SAMSUNG KNOX • 2025
Knox Design System
From design debt to governed scalability.
Timeline
Jan - Sep 2025
TEAM
Knox Cloud Services
ROLE
UX Design Intern
FOCUS
DesignOps & Governance
THE CHALLENGE
Inconsistent patterns across 20+ products.
The Knox Cloud ecosystem had grown into 20+ siloed products, creating massive design debt. Developers were rebuilding the same sliders and dropdowns, leading to fragmented UI patterns and slow QA cycles.
I took ownership of the standardization process. Over 6 months, I audited live products to identify common redundancies. I collaborated with engineering to transition our Figma libraries into production-ready Storybook components, establishing a weekly 'feedback loop' that aligned design intent with code reality.
OUTCOME
Zero-Friction Onboarding.
One of my key contributions was the introduction of the 'When to use & When to not use' section in our documentation. I noticed that new designers often defaulted to using complex components where simple ones would suffice. To correct this, I created a usage framework that included specific 'Path' examples. For instance, for the 'Default Slider,' I documented its specific location in the live product: 'KC > Configure settings > Sound display > Default slider.' By linking the abstract component to a concrete, live example in Knox Configure (KC), I bridged the gap between the system and the product, making the system more approachable for onboarding designers.
The new guidelines removed the need for manual mentorship sessions. New designers and developers could ship compliant UI on Day 1 by following the self-serve documentation.
Closing the loop with QA Audits.
Governance is an active process. I led weekly QA audits to align Storybook code with Figma designs. By consolidating feedback from 'UX Weekly' critiques, I prioritized fixes for the SelectList and Dropdown components directly in Jira.

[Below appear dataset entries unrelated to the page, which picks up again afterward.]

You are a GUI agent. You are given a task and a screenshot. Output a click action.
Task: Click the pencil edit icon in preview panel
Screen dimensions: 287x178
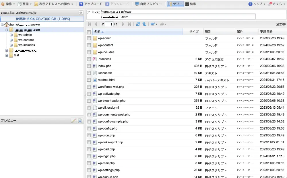click(74, 121)
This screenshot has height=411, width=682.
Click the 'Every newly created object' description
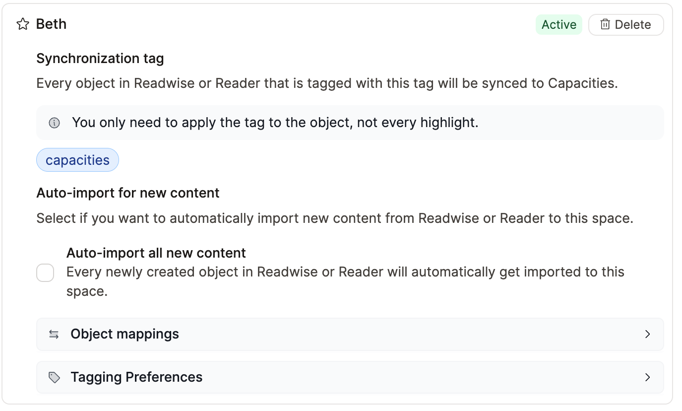click(345, 272)
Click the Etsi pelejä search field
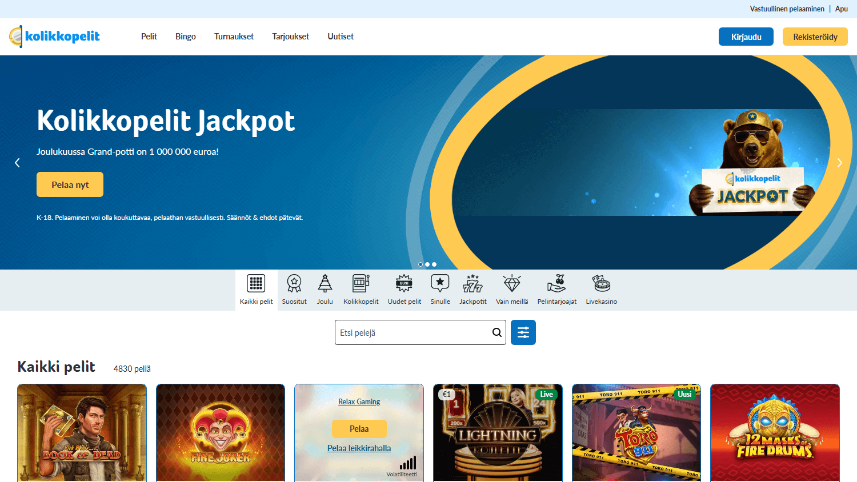The height and width of the screenshot is (482, 857). click(x=411, y=332)
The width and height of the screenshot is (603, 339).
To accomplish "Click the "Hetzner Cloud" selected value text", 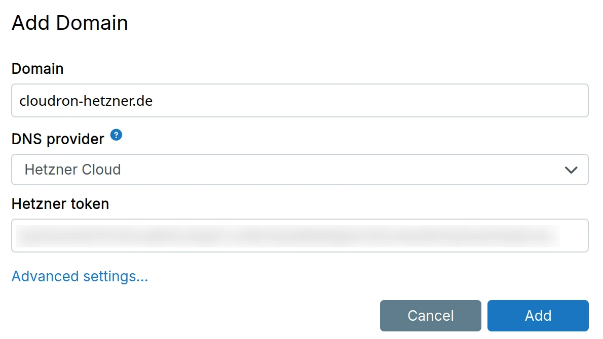I will coord(72,170).
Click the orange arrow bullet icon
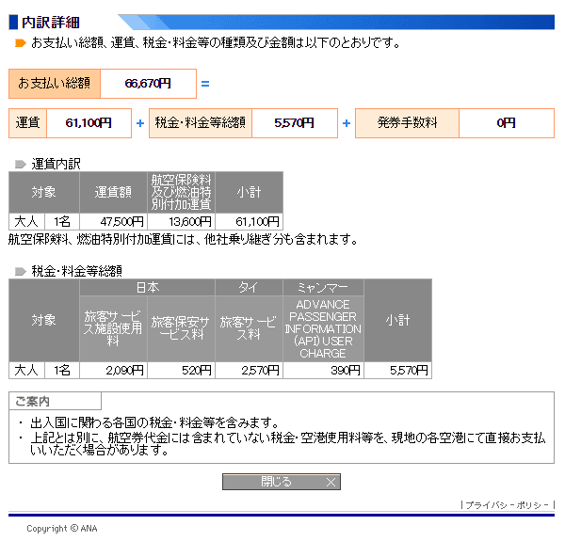 (x=21, y=43)
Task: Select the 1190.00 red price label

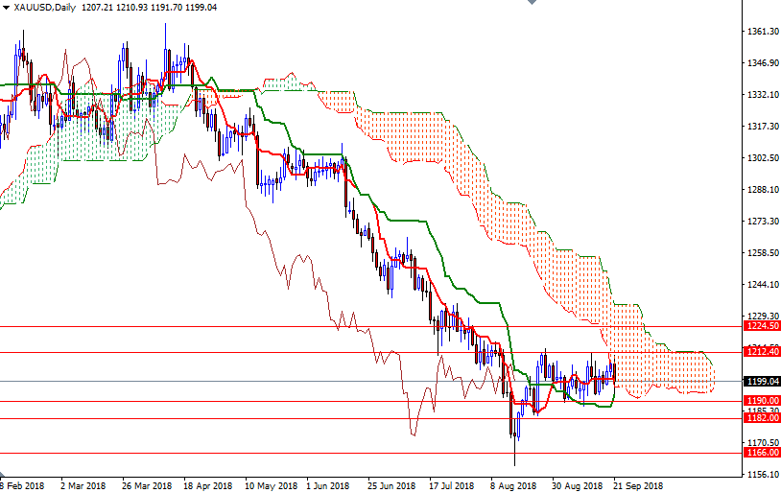Action: pos(761,401)
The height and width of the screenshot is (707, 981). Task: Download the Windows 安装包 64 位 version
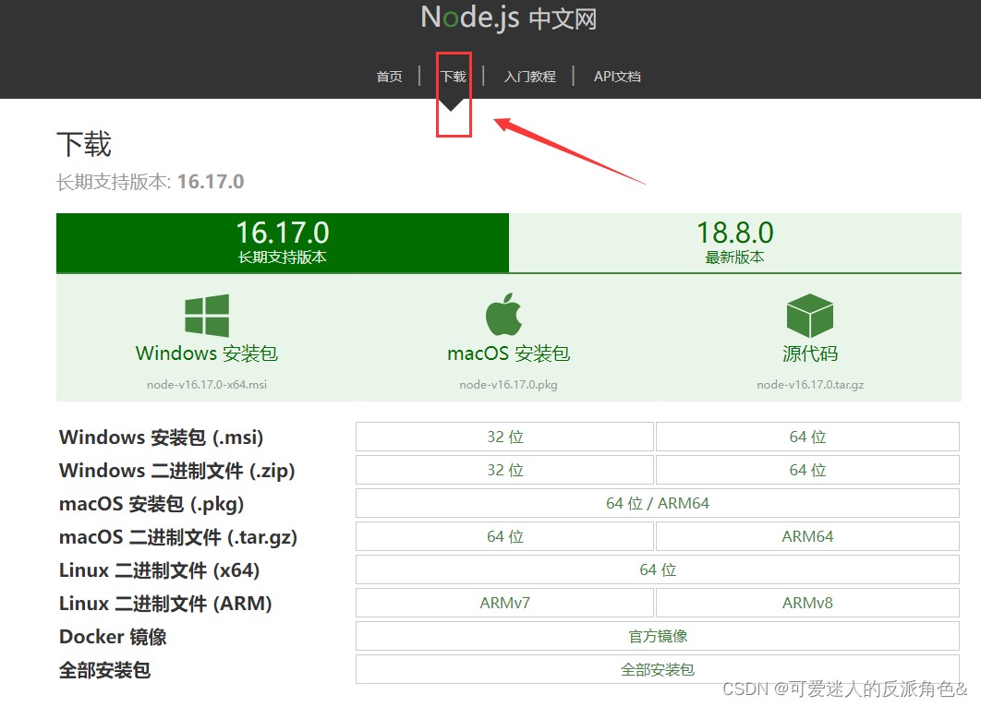pyautogui.click(x=807, y=437)
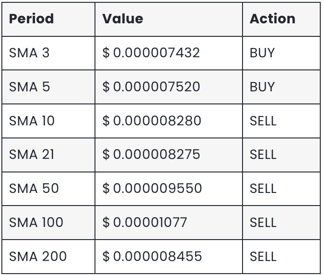Select the SMA 3 period cell

[29, 53]
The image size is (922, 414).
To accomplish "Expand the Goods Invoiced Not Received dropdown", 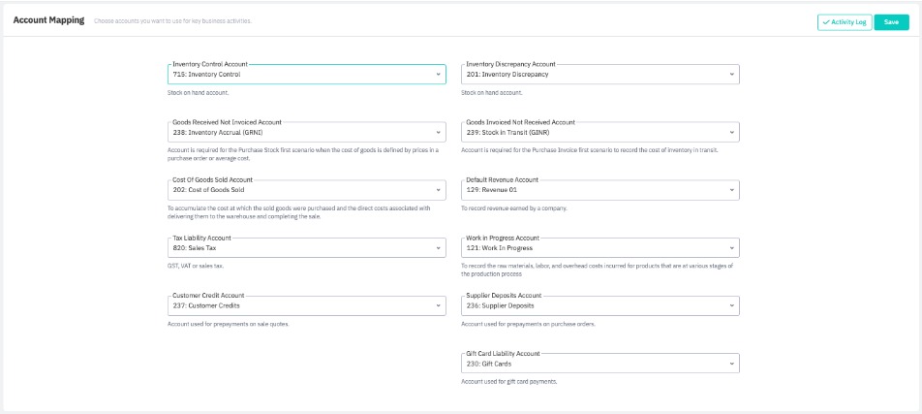I will click(730, 132).
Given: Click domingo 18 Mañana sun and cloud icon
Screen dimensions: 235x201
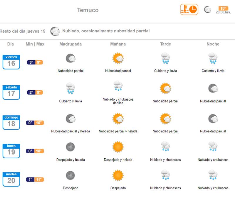Looking at the screenshot, I should pyautogui.click(x=118, y=119).
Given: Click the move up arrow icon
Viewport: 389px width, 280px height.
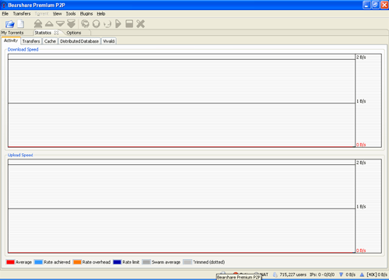Looking at the screenshot, I should [x=49, y=23].
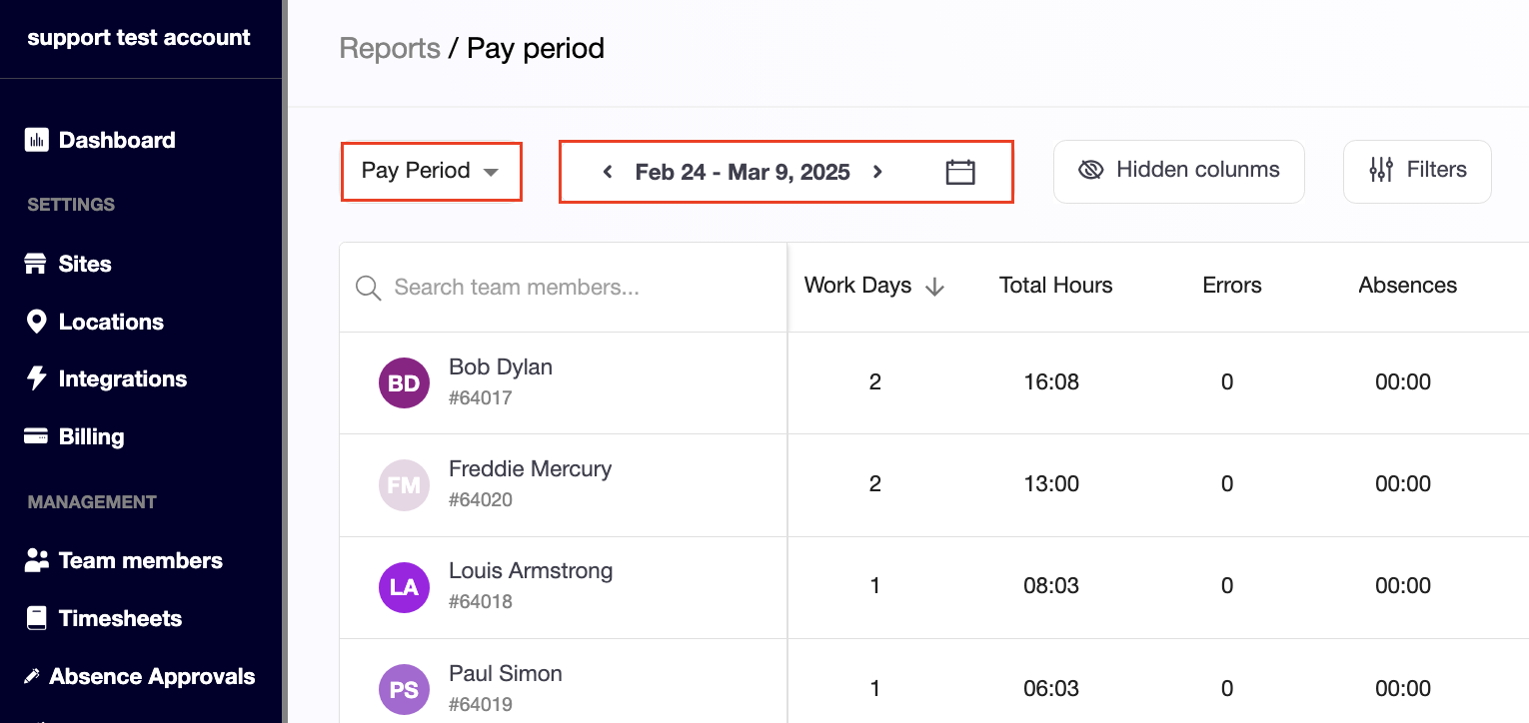Viewport: 1529px width, 723px height.
Task: Click Freddie Mercury's FM avatar
Action: [404, 485]
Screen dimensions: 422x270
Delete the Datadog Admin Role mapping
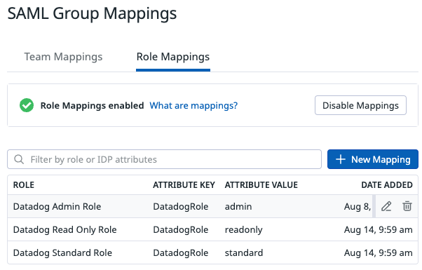click(407, 206)
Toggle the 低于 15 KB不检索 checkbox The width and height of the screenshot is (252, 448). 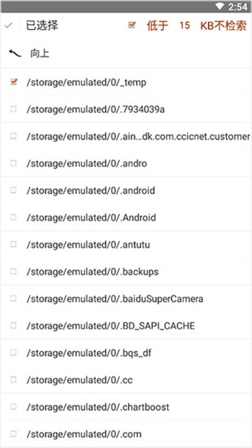click(x=132, y=25)
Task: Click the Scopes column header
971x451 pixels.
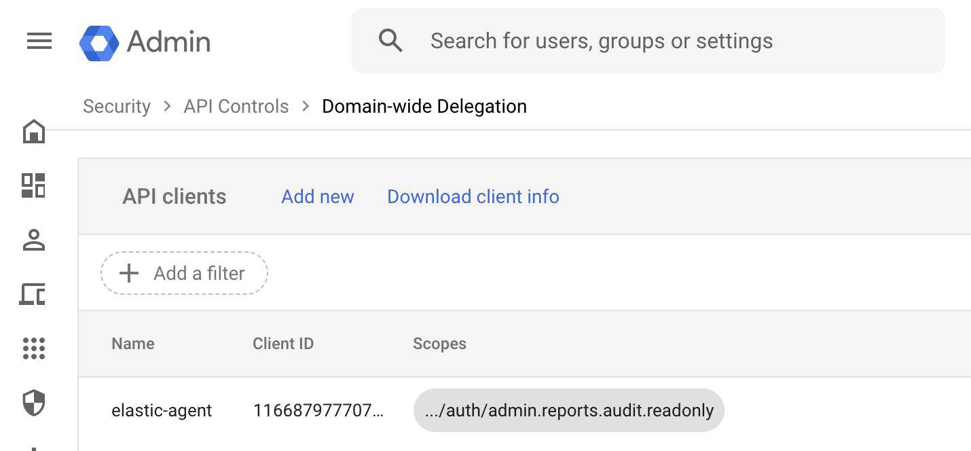Action: [439, 344]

Enterprise accessibility is non-negotiable. I conducted an audit of our Focus Indicators to ensure that keyboard-only users (common in IT admin environments) could navigate complex forms efficiently. Furthermore, I tackled the complex interaction design of the Nested SelectList. We needed a dropdown that could display grouped category items alongside single items—a pattern not natively supported by standard libraries. I researched competitive patterns and engineered a solution that allowed for hierarchical data selection without overwhelming the user, documenting the specific keyboard traversal behavior (Up/Down arrow navigation) to ensure WCAG compliance.